▶ What is required: Retype the entries below word for word, starting with the line that contains "Click empty dark" and going on through the end of the entries. Omit the pictures from your answer.

▶ Supplied information:

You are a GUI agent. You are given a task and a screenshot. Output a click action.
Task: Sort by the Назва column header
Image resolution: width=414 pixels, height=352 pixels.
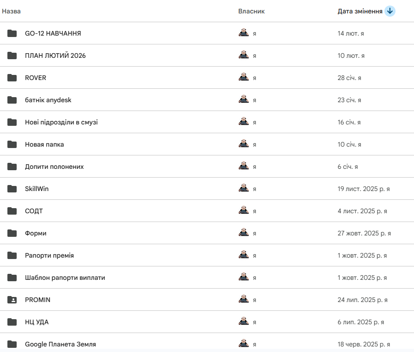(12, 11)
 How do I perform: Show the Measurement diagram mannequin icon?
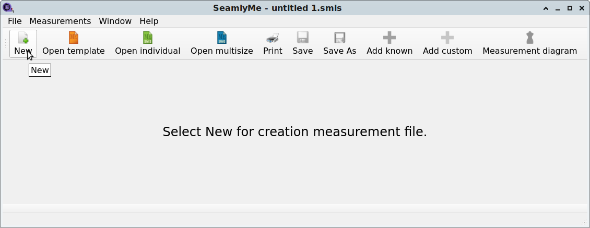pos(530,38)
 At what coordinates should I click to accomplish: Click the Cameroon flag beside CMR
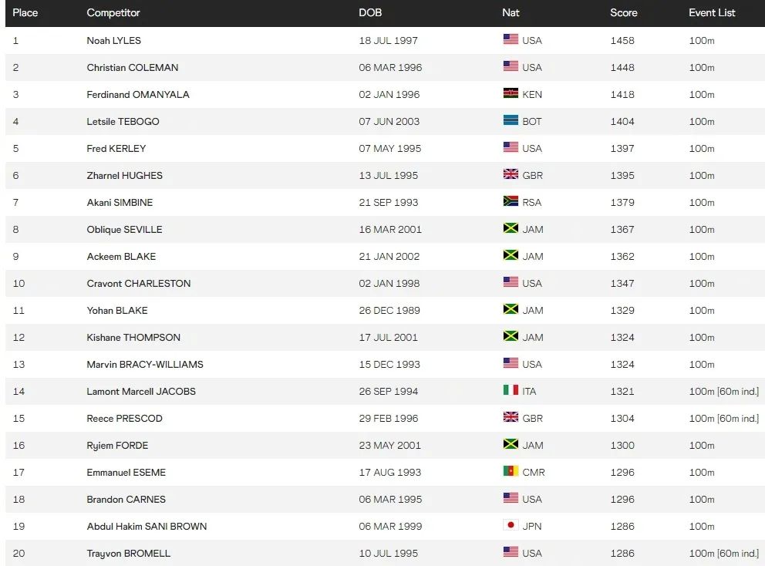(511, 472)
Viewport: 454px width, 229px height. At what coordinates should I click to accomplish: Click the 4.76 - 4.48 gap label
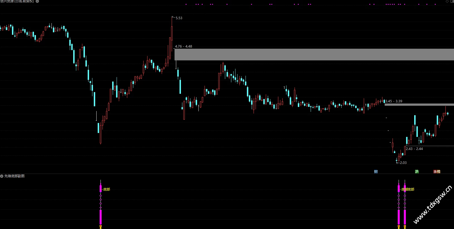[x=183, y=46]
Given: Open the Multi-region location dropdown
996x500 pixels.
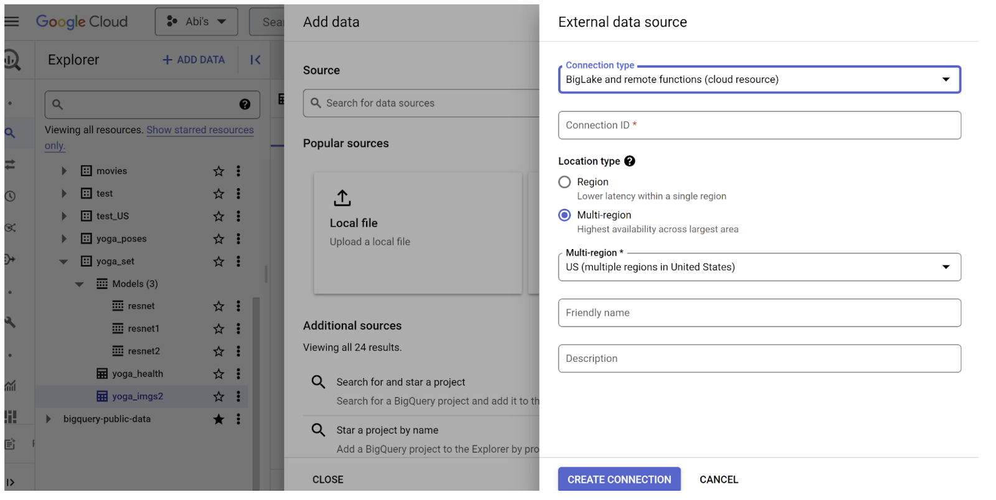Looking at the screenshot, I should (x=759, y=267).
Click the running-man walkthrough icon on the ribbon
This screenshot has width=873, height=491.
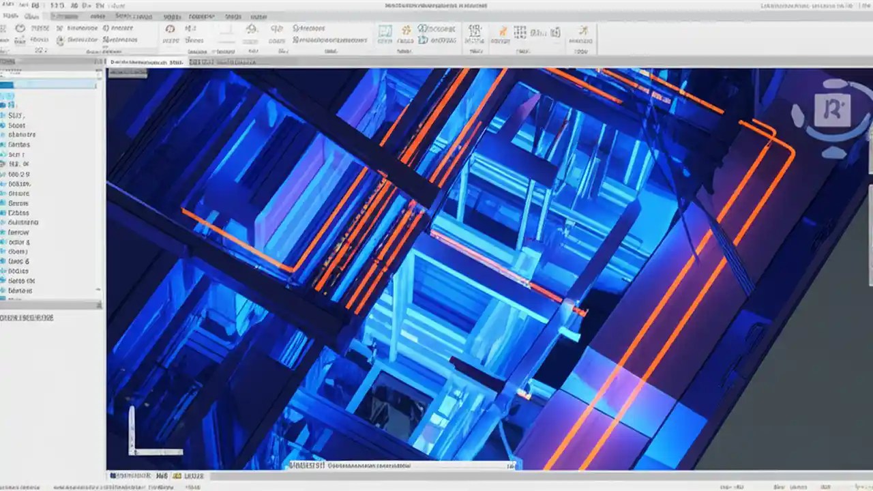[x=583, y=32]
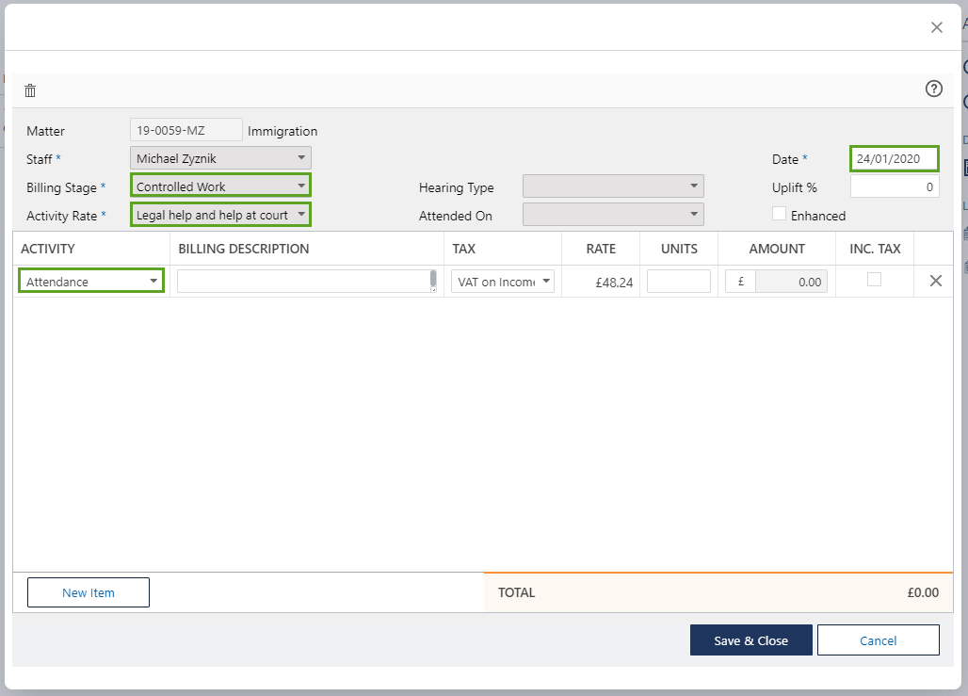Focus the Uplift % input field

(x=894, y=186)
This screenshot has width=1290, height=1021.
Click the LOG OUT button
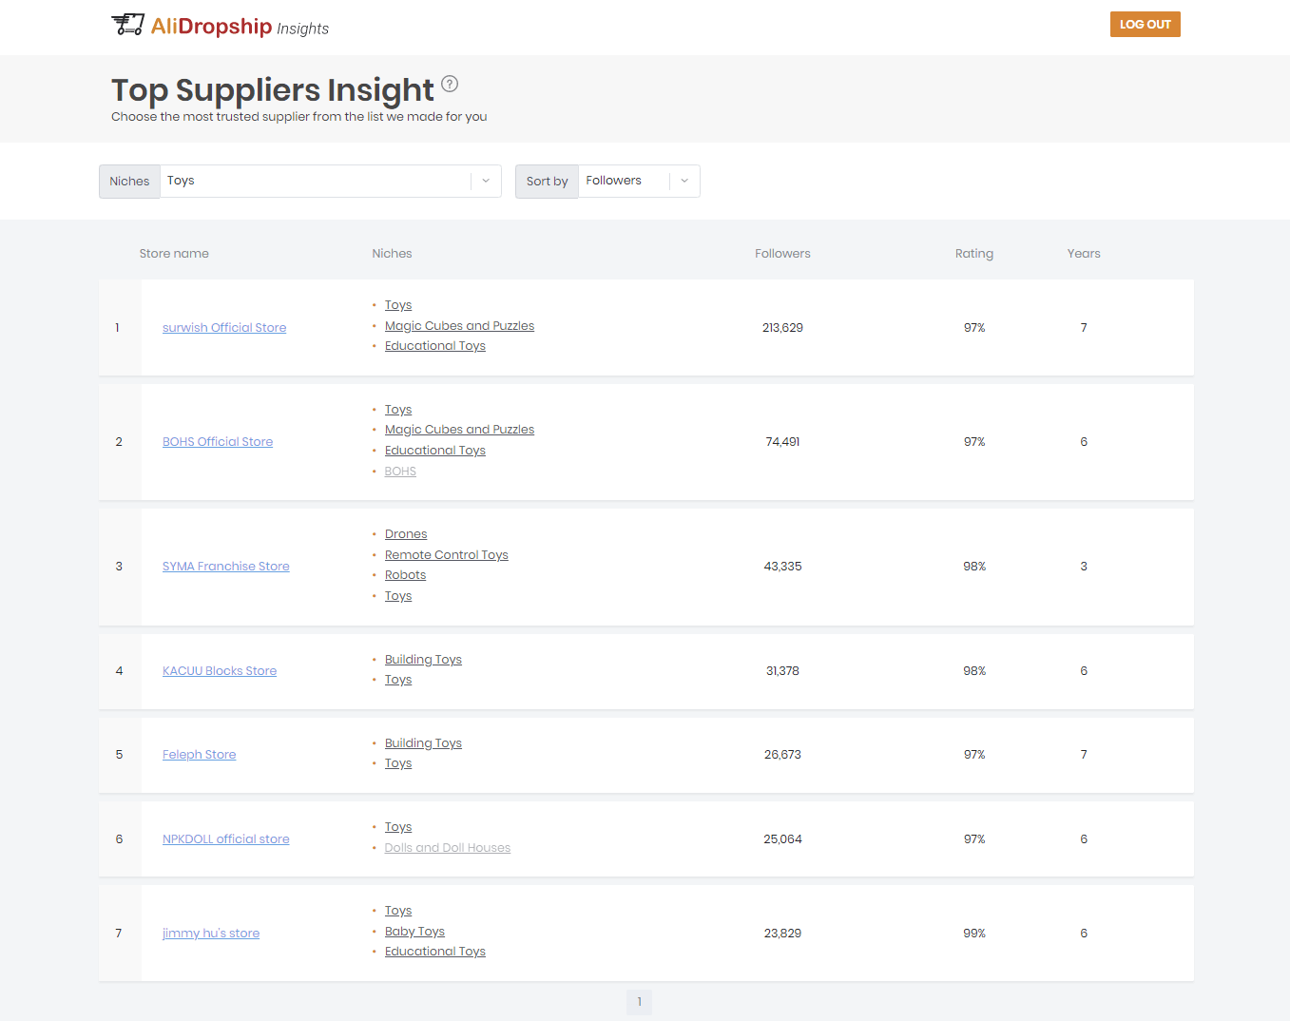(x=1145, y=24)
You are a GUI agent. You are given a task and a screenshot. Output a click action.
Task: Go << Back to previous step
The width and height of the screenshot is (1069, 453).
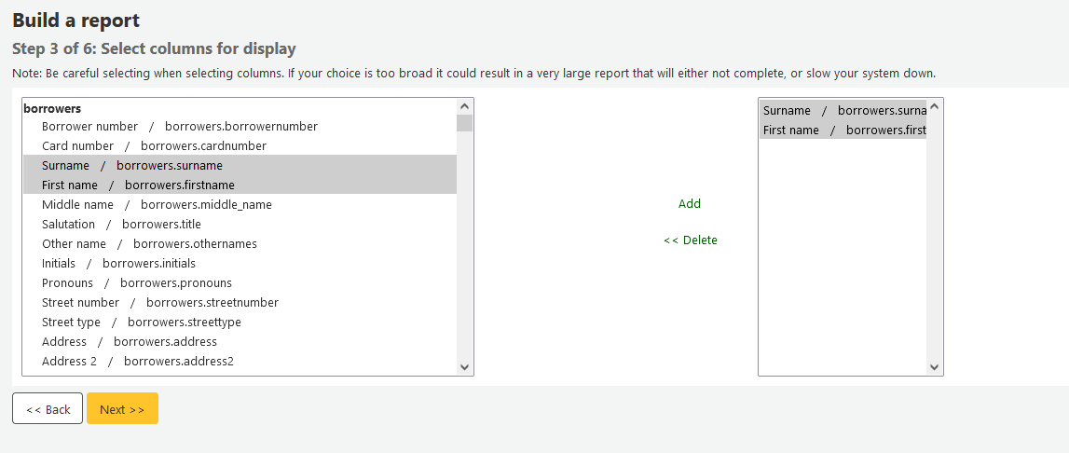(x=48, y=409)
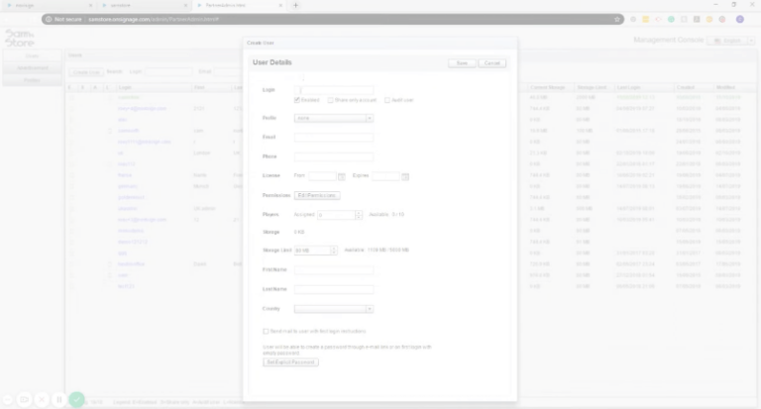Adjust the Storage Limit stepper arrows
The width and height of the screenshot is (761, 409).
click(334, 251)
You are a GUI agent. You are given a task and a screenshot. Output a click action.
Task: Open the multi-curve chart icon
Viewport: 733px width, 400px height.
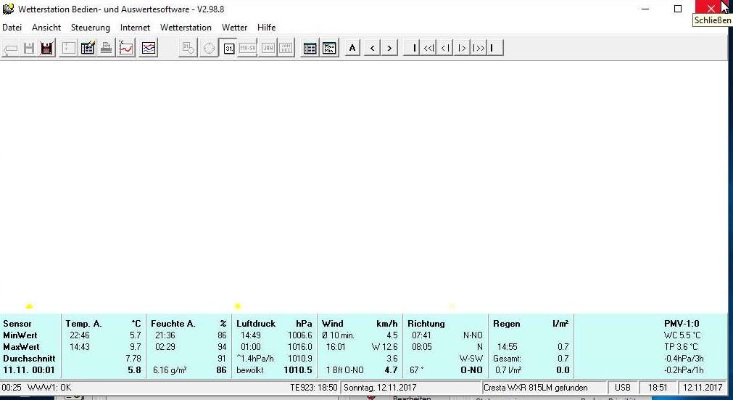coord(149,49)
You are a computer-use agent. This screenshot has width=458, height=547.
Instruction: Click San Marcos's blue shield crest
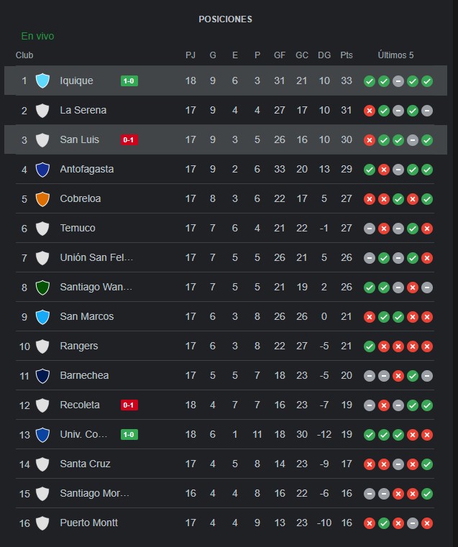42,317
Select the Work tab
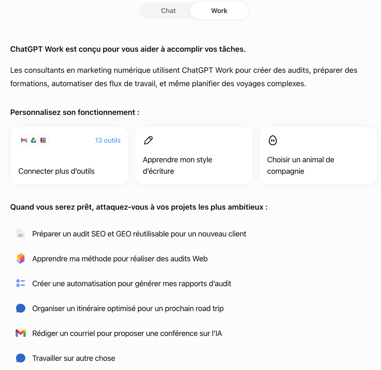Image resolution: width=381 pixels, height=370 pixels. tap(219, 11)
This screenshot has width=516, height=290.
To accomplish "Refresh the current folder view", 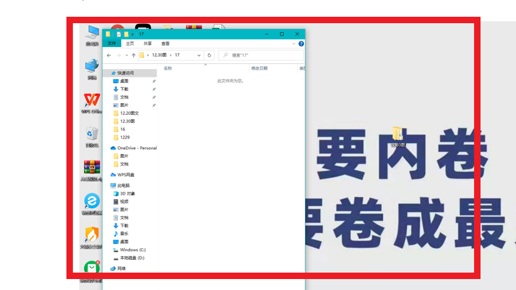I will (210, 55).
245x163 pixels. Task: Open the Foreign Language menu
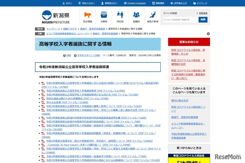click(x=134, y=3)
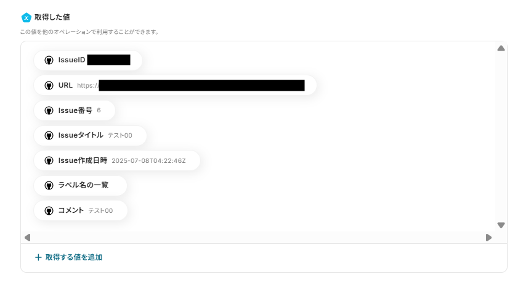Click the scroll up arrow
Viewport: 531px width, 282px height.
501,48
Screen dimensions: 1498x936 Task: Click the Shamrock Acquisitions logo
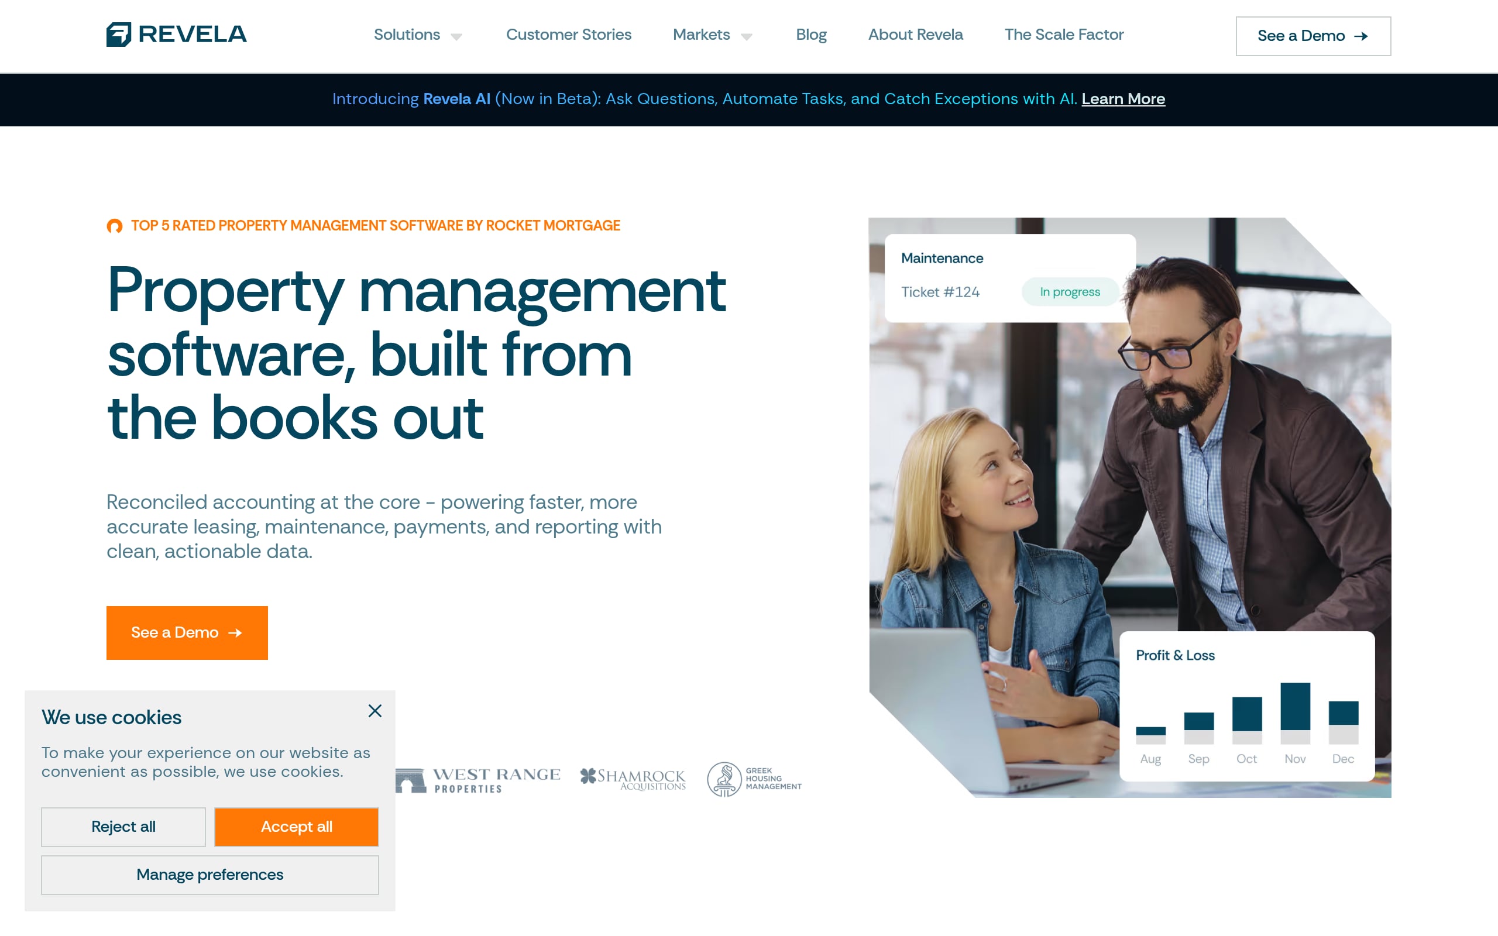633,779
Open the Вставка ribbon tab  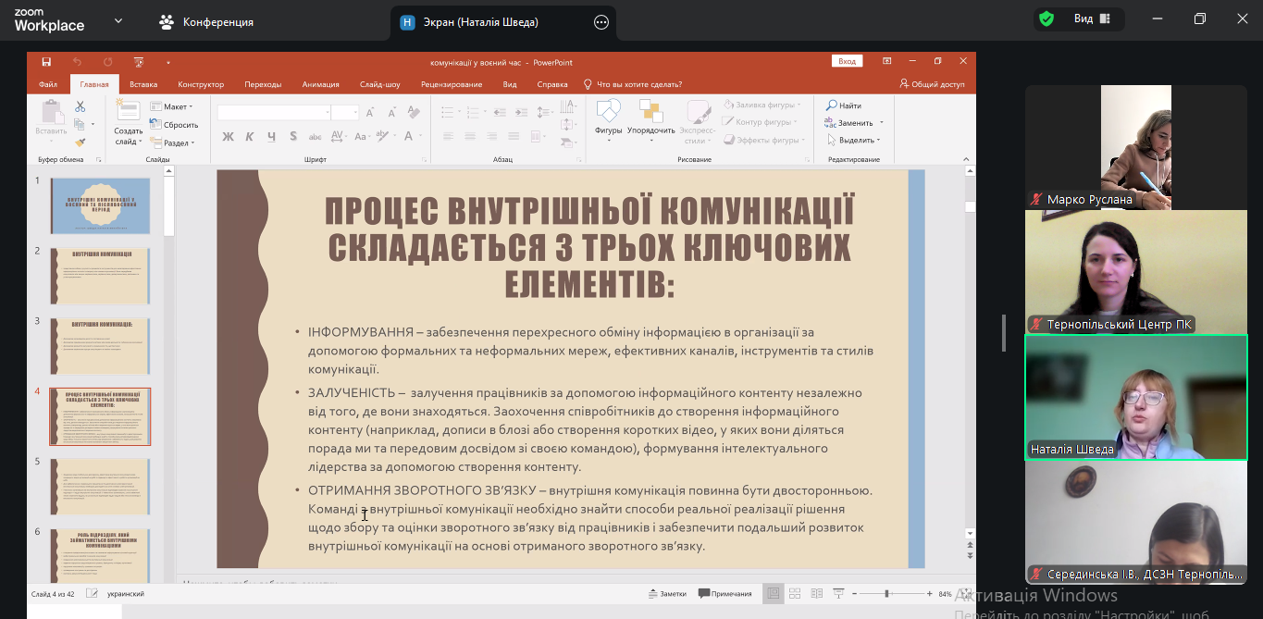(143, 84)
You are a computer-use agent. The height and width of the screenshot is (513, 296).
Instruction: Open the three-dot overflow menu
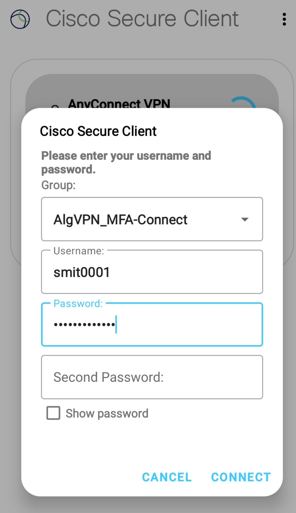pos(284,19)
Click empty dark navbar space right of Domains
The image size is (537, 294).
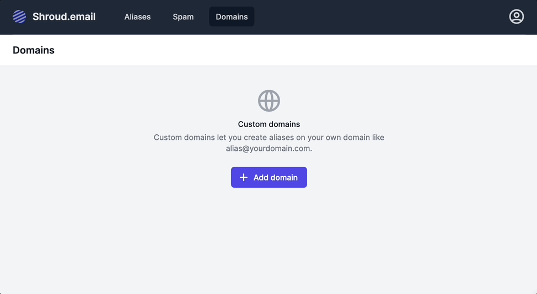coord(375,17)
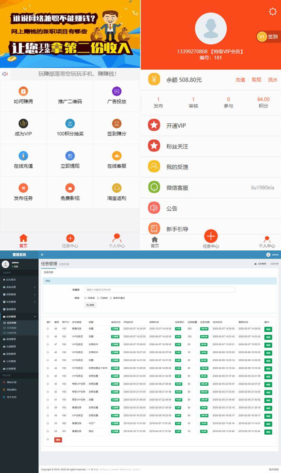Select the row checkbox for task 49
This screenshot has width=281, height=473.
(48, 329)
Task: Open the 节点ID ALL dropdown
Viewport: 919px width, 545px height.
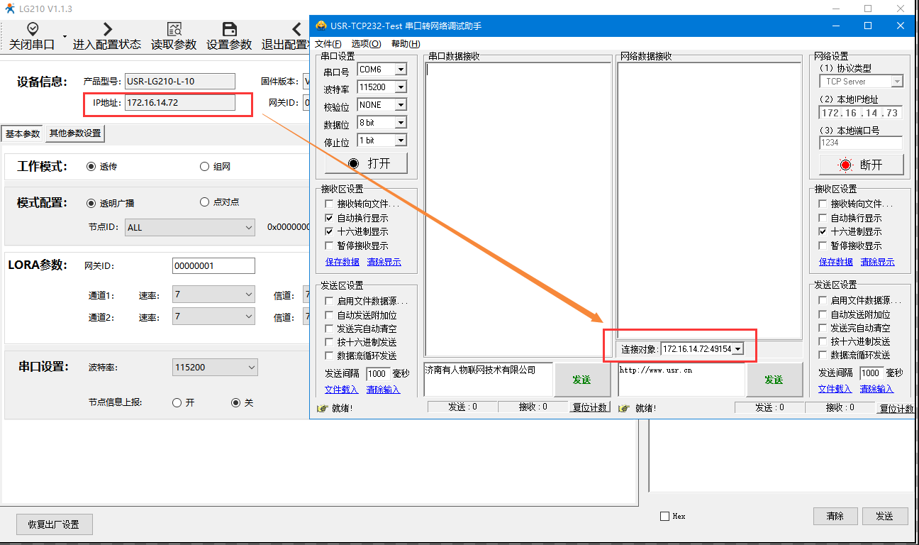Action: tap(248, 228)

▶ Correct output:
Click empty dark navbar space right of Domains
The image size is (537, 294).
coord(375,17)
Select the row checkbox for task 49
This screenshot has width=281, height=473.
(48, 329)
Task: Open the 节点ID ALL dropdown
Viewport: 919px width, 545px height.
Action: tap(248, 228)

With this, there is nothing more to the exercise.